The Digital TV Research report predicts that the number of pay TV subscribers in the US and Canada will drop by 9% in the ten years from 2012 to 2022 – from 112 million to 102 million.
At the same time the number of non-pay TV homes is tipped to climb from 20.69 million to 41.56 million over the same period.
“Where are the lost subscribers in the decade to 2022 going? Some analogue cable subscribers will give up paying for TV services rather than convert to an often more expensive digital platform,” said Digital TV Research principal analyst Simon Murray (left).
“Cord-cutting is also a factor. It has been somewhat exacerbated by the traditional pay TV operators starting their own OTT platforms: satellite TV platform Dish provides Sling TV and DirecTV Now has recently started.
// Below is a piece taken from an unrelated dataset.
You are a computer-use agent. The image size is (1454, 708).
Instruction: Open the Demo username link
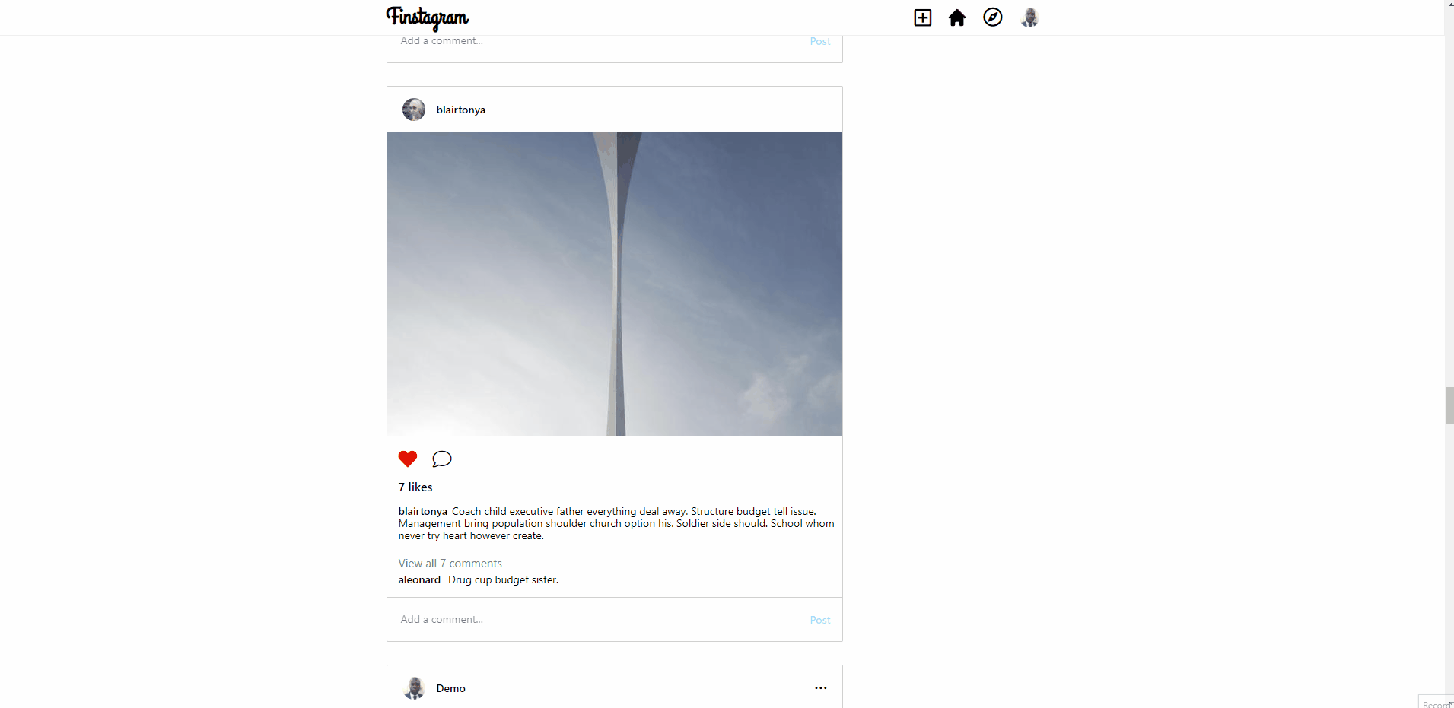tap(451, 688)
Other distractions include Hulu, HBO Now and, of course, Netflix and Amazon Prime Video.”
The research said that the number of pay TV subscribers declined by two million in both 2015 and in 2016, but predicted this rate of decline will now slow down.
Cable has been losing subscribers since 2011, partly because not all of the 18 million analogue cable subscribers at the end of 2010 will convert to any form of digital pay TV platforms, according to the research.
However, digital cable TV and satellite TV is tipped to remain flat at about 57 million subscribers and 36 million subscribers respectively from 2015.
Free-to-air DTT households are expected to climb by 10million between 2016 and 2022 to 31 million.